During the visit of Véronique Roger-Lacan and Marie Odile Payen there was a presentation of the JWC. ATD’s Martine Lecorre and Bruno Tardieu discussed the importance of the JWC archive to people in poverty around the world. They expressed their hope that the life stories, struggles, and thoughts of these families would, in fact, be included in the Register.
JWC Archives: “Part of our common heritage”
“Poverty everywhere in the world is forgotten, even denied”, said Tardieu, JWC’s Director. “The history of those who live in poverty is disappearing. [ATD founder] Joseph Wresinsk, who grew up in poverty, knew from experience that others don’t believe what people in poverty say.
“So he asked ATD teams to record, photograph, and keep track of the suffering, courage, resistance, and intelligence of people in poverty and of those who work alongside them. Without this part of our common heritage, humanity cannot fight poverty effectively. […]
- “The archives at the JWC wouldn’t exist without the profound trust of populations in poverty. They entrust to the archives their images and stories of resistance, their suffering and hopes, and their intelligence. The world lacks this.
“Survivors of the violence of poverty trusted Joseph Wresinski, a survivor himself. And this trust continues with ATD Fourth World today. Also, people in poverty are not simply giving us archives from a study. Rather, these are records of a life shared with ATD teams. They are records of close personal relationships that these people whom others cast aside have sought, hoped for, and chosen.”
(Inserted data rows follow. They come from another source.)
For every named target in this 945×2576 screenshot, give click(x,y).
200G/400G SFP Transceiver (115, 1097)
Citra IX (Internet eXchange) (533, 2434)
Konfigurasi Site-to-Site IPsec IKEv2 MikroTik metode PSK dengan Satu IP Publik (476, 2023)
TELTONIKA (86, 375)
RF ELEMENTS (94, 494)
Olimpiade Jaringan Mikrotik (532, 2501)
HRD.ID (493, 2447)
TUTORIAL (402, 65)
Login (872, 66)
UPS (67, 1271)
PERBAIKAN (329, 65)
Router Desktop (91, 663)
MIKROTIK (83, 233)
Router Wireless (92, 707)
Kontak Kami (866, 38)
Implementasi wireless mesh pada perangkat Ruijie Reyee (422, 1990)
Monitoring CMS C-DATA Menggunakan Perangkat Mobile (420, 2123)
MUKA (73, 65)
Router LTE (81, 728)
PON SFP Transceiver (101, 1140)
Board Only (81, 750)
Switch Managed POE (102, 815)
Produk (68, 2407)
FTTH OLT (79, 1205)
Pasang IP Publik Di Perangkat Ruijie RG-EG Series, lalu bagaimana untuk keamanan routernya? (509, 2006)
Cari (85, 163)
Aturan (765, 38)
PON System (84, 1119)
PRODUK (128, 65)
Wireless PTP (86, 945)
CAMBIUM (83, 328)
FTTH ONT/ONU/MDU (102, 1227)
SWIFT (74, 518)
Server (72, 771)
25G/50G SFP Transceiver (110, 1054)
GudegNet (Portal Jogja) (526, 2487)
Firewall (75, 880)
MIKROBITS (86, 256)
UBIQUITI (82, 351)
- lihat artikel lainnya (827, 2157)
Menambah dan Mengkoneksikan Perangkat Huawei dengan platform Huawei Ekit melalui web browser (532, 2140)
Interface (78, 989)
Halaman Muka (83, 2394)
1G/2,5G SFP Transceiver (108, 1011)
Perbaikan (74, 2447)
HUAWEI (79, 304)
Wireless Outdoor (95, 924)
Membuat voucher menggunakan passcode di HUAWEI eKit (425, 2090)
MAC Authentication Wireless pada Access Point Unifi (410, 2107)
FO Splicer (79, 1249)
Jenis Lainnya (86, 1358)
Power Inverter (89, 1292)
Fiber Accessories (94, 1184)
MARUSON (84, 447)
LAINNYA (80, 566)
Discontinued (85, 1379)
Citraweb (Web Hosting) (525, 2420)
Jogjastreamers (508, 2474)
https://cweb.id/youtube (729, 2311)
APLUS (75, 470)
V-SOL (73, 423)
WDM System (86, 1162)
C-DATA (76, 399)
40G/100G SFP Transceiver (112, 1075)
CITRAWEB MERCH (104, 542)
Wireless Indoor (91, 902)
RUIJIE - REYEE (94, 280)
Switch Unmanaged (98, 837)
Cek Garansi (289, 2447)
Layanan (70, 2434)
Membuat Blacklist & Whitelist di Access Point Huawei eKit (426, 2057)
A valuable history for humanity
Martine Lecorre, ATD Deputy Director, addressed the question, “What does the Joseph Wresinski Centre represent for the people experiencing poverty whom we [ATD] work with?”
By way of answer, Lecorre described what one ATD member had said to her. “Huguette, who comes from the world of poverty and lives in western France, told us something at the inauguration of the JWC. She said,
- ‘I don’t know anything about my history. I don’t know where I’m from. And I don’t know of any witnesses to my past. I have no clue, no trace of family history. When you cannot find yourself in a story, it is difficult to find your way because you need to know your origins, your roots.
‘You need to know where you come from and who you are, in order to know, to choose, where you want to go. This is why I chose to get involved with ATD; because ATD is a movement that recognizes me as a person with a history. I discovered myself as an actor in history, “History” with a capital H. Today I feel that I exist and I am proud to be able to say it’.
Swept away everywhere
“I can still hear Maria Angeles from Madrid”, Lecorre continued, “after her visit to the JWC two years ago. She told us,
‘We are swept away everywhere. People refuse to see us. They count us for nothing. But our story lives here.
‘No one will ever be able to say this is not true. No one will ever be able to deny our history or our existence again’.
“In the JWC’s written and photo archives, families in poverty from around the world are rediscovering their roots, the faces of their own people. These families that we refuse to see and hear are thus breaking the silence they have been forced into. They are writing and bringing to life this fabulous story of people in poverty from around the world. And they invite others to think and work with them.
“If the JWC is listed in the Memory of the World Register, it will be supported, protected, and recognized as fragile yet precious to humanity.”